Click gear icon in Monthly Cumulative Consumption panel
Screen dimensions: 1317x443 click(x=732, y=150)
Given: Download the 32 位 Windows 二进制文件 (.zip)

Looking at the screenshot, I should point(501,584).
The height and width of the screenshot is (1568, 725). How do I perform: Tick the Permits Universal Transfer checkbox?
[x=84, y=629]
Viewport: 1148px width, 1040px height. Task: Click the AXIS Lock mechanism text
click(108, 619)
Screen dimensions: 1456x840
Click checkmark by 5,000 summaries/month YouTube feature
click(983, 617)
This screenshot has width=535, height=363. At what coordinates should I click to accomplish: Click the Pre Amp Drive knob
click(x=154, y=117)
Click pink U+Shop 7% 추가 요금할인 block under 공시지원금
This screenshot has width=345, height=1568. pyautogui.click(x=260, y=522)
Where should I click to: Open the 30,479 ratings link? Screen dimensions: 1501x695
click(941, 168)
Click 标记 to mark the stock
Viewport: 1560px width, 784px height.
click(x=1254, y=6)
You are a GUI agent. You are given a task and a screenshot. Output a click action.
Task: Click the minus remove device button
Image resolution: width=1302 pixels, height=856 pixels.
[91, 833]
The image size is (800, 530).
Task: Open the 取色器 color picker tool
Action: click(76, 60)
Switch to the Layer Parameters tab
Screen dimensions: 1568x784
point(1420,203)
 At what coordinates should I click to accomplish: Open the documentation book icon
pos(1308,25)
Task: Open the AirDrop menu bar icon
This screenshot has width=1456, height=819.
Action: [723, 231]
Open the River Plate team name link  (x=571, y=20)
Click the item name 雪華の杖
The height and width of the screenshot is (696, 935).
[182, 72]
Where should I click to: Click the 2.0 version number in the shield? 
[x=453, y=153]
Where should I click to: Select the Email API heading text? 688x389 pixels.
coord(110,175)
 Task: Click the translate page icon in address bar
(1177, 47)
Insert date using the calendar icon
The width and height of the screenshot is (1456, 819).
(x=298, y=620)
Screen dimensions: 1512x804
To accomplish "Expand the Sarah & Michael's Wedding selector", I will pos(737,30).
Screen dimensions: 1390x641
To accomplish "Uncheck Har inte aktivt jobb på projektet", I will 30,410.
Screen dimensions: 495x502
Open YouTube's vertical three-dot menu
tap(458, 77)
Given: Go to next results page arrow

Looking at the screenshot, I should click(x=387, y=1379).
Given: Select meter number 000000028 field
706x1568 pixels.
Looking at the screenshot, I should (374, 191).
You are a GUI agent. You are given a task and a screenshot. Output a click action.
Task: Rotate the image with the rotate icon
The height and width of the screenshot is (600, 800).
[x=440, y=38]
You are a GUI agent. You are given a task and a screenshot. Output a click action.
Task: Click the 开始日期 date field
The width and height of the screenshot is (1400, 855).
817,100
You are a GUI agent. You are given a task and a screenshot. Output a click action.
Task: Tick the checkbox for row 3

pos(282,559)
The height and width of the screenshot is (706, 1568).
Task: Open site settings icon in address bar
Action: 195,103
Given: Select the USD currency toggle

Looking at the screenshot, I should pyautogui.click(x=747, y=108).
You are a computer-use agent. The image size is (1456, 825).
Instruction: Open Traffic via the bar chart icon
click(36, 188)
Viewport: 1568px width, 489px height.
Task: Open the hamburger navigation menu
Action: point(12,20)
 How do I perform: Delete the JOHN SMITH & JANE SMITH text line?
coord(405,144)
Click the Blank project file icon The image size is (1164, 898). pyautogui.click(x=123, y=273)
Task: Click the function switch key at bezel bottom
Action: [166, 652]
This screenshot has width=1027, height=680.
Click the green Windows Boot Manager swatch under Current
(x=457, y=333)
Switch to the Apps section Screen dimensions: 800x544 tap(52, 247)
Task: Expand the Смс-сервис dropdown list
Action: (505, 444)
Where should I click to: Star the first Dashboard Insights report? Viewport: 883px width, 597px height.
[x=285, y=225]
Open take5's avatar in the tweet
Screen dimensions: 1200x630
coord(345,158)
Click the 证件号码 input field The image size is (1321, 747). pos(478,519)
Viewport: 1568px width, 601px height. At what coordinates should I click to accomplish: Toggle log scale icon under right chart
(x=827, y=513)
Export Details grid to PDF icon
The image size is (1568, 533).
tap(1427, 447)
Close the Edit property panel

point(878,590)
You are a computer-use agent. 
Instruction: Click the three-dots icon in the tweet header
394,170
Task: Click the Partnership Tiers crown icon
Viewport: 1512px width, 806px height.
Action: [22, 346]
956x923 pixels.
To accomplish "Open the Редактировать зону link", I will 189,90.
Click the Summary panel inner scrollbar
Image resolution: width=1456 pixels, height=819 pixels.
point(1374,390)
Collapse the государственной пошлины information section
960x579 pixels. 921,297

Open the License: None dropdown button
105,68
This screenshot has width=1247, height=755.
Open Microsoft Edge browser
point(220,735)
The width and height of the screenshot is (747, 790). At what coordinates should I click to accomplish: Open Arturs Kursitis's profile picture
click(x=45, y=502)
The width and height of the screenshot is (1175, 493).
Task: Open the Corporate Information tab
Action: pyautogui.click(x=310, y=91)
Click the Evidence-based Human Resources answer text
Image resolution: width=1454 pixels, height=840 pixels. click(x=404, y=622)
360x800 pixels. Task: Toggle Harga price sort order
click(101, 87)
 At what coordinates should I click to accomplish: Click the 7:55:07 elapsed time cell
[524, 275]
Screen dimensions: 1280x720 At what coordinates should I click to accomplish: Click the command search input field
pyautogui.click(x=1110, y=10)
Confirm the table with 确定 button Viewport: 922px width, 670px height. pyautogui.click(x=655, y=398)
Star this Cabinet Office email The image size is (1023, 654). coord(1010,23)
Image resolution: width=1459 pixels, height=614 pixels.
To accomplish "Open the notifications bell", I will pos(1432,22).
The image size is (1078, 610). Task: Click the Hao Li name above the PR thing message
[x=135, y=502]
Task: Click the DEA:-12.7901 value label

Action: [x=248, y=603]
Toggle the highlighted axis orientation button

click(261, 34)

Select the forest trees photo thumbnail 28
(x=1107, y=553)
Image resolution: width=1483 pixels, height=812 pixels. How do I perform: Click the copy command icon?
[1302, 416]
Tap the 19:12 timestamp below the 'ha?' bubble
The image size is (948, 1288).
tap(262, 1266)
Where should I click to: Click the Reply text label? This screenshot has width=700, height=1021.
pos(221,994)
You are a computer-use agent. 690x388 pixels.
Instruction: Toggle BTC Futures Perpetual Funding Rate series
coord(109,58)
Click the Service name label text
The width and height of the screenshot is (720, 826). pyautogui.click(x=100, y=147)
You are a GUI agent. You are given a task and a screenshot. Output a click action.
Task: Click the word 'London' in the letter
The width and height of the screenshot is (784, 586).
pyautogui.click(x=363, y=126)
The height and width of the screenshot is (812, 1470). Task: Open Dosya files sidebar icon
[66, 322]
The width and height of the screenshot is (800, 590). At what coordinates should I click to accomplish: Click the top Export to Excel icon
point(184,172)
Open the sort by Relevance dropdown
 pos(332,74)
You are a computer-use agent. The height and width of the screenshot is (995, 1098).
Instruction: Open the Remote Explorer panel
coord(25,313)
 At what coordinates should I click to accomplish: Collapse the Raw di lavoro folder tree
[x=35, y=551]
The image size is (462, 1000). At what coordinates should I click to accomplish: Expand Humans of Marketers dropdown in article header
:::
Given exercise:
Can you repeat all of the lines above, switching "At what coordinates should I click to accomplish" to "Where should I click to" and leaving everything else as it is?

Response:
Click gear icon in Monthly Cumulative Consumption panel
Screen dimensions: 1317x443 click(x=732, y=150)
Given: Download the 32 位 Windows 二进制文件 (.zip)

Looking at the screenshot, I should point(501,584).
The height and width of the screenshot is (1568, 725). How do I perform: Tick the Permits Universal Transfer checkbox?
[x=84, y=629]
Viewport: 1148px width, 1040px height. Task: Click the AXIS Lock mechanism text
click(108, 619)
Screen dimensions: 1456x840
Click checkmark by 5,000 summaries/month YouTube feature
click(983, 617)
This screenshot has width=535, height=363. Where should I click to: Click the Pre Amp Drive knob
click(x=154, y=117)
Click pink U+Shop 7% 추가 요금할인 block under 공시지원금
This screenshot has width=345, height=1568. pyautogui.click(x=260, y=522)
Where should I click to: Open the 30,479 ratings link? Screen dimensions: 1501x695
click(941, 168)
Click 标记 to mark the stock
Viewport: 1560px width, 784px height.
click(x=1254, y=6)
You are a GUI agent. You are given a task and a screenshot. Output a click action.
Task: Click the minus remove device button
Image resolution: width=1302 pixels, height=856 pixels.
[91, 833]
The image size is (800, 530).
Task: Open the 取色器 color picker tool
Action: click(76, 60)
Switch to the Layer Parameters tab
Screen dimensions: 1568x784
point(1420,203)
 Where should I click to: Open the documentation book icon
pos(1308,25)
Task: Open the AirDrop menu bar icon
This screenshot has width=1456, height=819.
Action: [723, 231]
Open the River Plate team name link  (x=571, y=20)
Click the item name 雪華の杖
The height and width of the screenshot is (696, 935).
[182, 72]
Where should I click to: Click the 2.0 version number in the shield? 
[x=453, y=153]
Where should I click to: Select the Email API heading text? 688x389 pixels.
coord(110,175)
 Task: Click the translate page icon in address bar
(1177, 47)
Insert date using the calendar icon
The width and height of the screenshot is (1456, 819).
(x=298, y=620)
Screen dimensions: 1512x804
To accomplish "Expand the Sarah & Michael's Wedding selector", I will pos(737,30).
Screen dimensions: 1390x641
To accomplish "Uncheck Har inte aktivt jobb på projektet", I will 30,410.
Screen dimensions: 495x502
Open YouTube's vertical three-dot menu
tap(458, 77)
Given: Go to next results page arrow

Looking at the screenshot, I should click(x=387, y=1379).
Given: Select meter number 000000028 field
706x1568 pixels.
Looking at the screenshot, I should (374, 191).
You are a GUI agent. You are given a task and a screenshot. Output a click action.
Task: Rotate the image with the rotate icon
The height and width of the screenshot is (600, 800).
[x=440, y=38]
You are a GUI agent. You are given a task and a screenshot. Output a click action.
Task: Click the 开始日期 date field
The width and height of the screenshot is (1400, 855).
817,100
You are a GUI agent. You are given a task and a screenshot. Output a click action.
Task: Tick the checkbox for row 3

pos(282,559)
The height and width of the screenshot is (706, 1568).
Task: Open site settings icon in address bar
Action: 195,103
Given: Select the USD currency toggle

Looking at the screenshot, I should pyautogui.click(x=747, y=108).
You are a computer-use agent. The image size is (1456, 825).
Instruction: Open Traffic via the bar chart icon
click(36, 188)
Viewport: 1568px width, 489px height.
Task: Open the hamburger navigation menu
Action: point(12,20)
 How do I perform: Delete the JOHN SMITH & JANE SMITH text line?
coord(405,144)
Click the Blank project file icon The image size is (1164, 898). pyautogui.click(x=123, y=273)
Task: Click the function switch key at bezel bottom
Action: [166, 652]
This screenshot has width=1027, height=680.
Click the green Windows Boot Manager swatch under Current
(x=457, y=333)
Switch to the Apps section Screen dimensions: 800x544 tap(52, 247)
Task: Expand the Смс-сервис dropdown list
Action: (505, 444)
Where should I click to: Star the first Dashboard Insights report? Viewport: 883px width, 597px height.
[x=285, y=225]
Open take5's avatar in the tweet
Screen dimensions: 1200x630
coord(345,158)
Click the 证件号码 input field The image size is (1321, 747). pos(478,519)
Viewport: 1568px width, 601px height. Where should I click to: Toggle log scale icon under right chart
(x=827, y=513)
Export Details grid to PDF icon
The image size is (1568, 533).
tap(1427, 447)
Close the Edit property panel

point(878,590)
You are a computer-use agent. 
Instruction: Click the three-dots icon in the tweet header
394,170
Task: Click the Partnership Tiers crown icon
Viewport: 1512px width, 806px height.
Action: [22, 346]
956x923 pixels.
To accomplish "Open the Редактировать зону link", I will 189,90.
Click the Summary panel inner scrollbar
Image resolution: width=1456 pixels, height=819 pixels.
point(1374,390)
Collapse the государственной пошлины information section
960x579 pixels. 921,297

Open the License: None dropdown button
105,68
This screenshot has width=1247, height=755.
Open Microsoft Edge browser
point(220,735)
The width and height of the screenshot is (747, 790). Where should I click to: Open Arturs Kursitis's profile picture
click(x=45, y=502)
The width and height of the screenshot is (1175, 493).
Task: Open the Corporate Information tab
Action: pyautogui.click(x=310, y=91)
Click the Evidence-based Human Resources answer text
Image resolution: width=1454 pixels, height=840 pixels. click(x=404, y=622)
360x800 pixels. Task: Toggle Harga price sort order
click(101, 87)
 Where should I click to: Click the 7:55:07 elapsed time cell
[524, 275]
Screen dimensions: 1280x720 Where should I click to: Click the command search input field
pyautogui.click(x=1110, y=10)
Confirm the table with 确定 button Viewport: 922px width, 670px height. pyautogui.click(x=655, y=398)
Star this Cabinet Office email The image size is (1023, 654). coord(1010,23)
Image resolution: width=1459 pixels, height=614 pixels.
To accomplish "Open the notifications bell", I will pos(1432,22).
The image size is (1078, 610). Task: Click the Hao Li name above the PR thing message
[x=135, y=502]
Task: Click the DEA:-12.7901 value label

Action: [x=248, y=603]
Toggle the highlighted axis orientation button

click(261, 34)

Select the forest trees photo thumbnail 28
(x=1107, y=553)
Image resolution: width=1483 pixels, height=812 pixels. How do I perform: Click the copy command icon?
[1302, 416]
Tap the 19:12 timestamp below the 'ha?' bubble
The image size is (948, 1288).
tap(262, 1266)
Where should I click to: Click the Reply text label? This screenshot has width=700, height=1021.
pos(221,994)
You are a computer-use agent. 690x388 pixels.
Instruction: Toggle BTC Futures Perpetual Funding Rate series
coord(109,58)
Click the Service name label text
The width and height of the screenshot is (720, 826). pyautogui.click(x=100, y=147)
You are a GUI agent. You are given a task and a screenshot. Output a click action.
Task: Click the word 'London' in the letter
The width and height of the screenshot is (784, 586).
pyautogui.click(x=363, y=126)
The height and width of the screenshot is (812, 1470). Task: Open Dosya files sidebar icon
[66, 322]
The width and height of the screenshot is (800, 590). Where should I click to: Click the top Export to Excel icon
point(184,172)
Open the sort by Relevance dropdown
 pos(332,74)
You are a computer-use agent. The height and width of the screenshot is (995, 1098).
Instruction: Open the Remote Explorer panel
coord(25,313)
 Where should I click to: Collapse the Raw di lavoro folder tree
[x=35, y=551]
The image size is (462, 1000). Where should I click to: Expand Humans of Marketers dropdown in article header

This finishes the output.